— SHORT EXERCISE —
Find each line in the records below that contains the word "pixels", with case counting, and copy those lines out in full.
════════
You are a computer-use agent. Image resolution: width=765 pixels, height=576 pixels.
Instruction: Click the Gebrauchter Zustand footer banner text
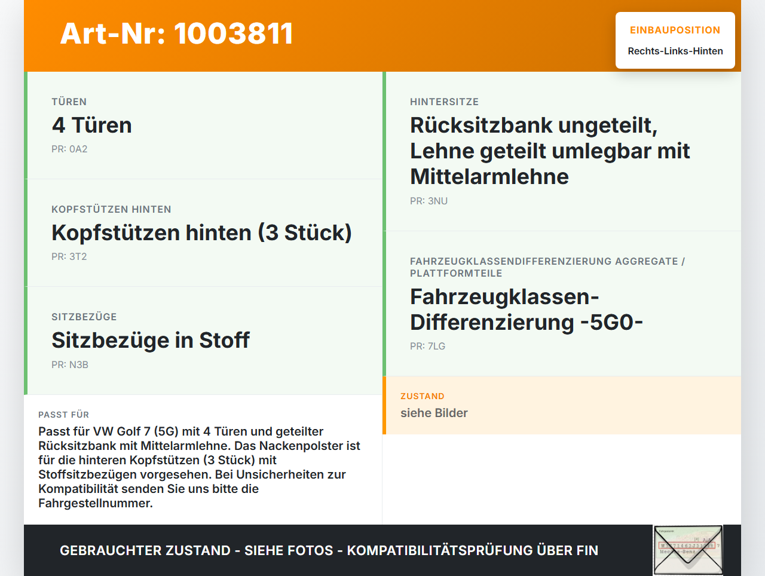coord(329,550)
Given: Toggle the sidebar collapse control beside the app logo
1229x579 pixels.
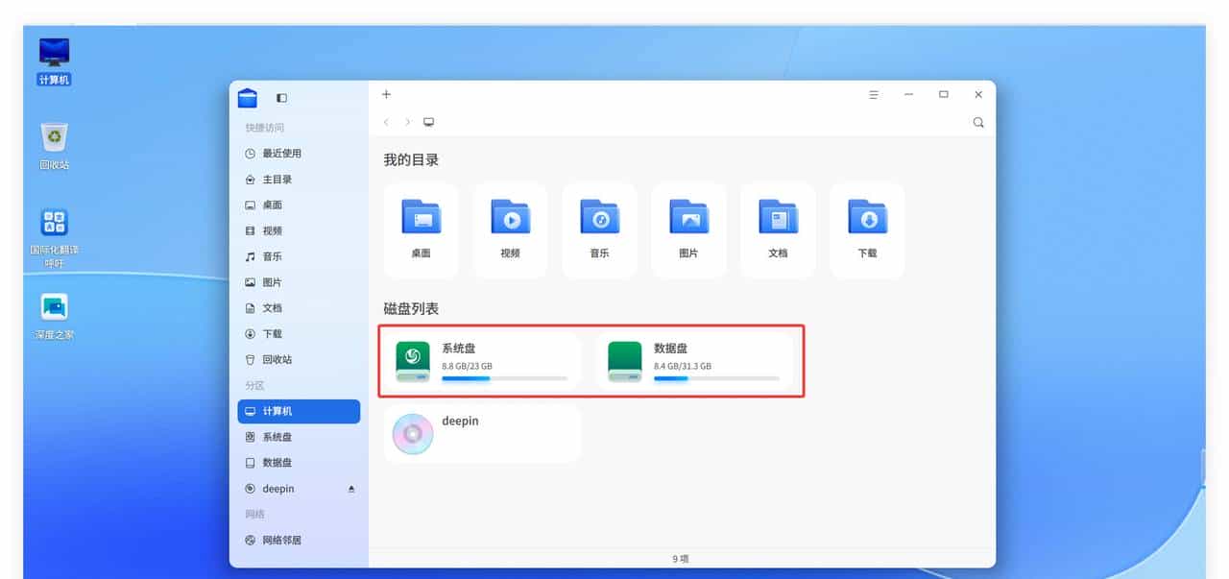Looking at the screenshot, I should 279,97.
════════
— ANSWER TO THE PROBLEM —
You are a computer-use agent. Image resolution: width=765 pixels, height=576 pixels.
1229x579 pixels.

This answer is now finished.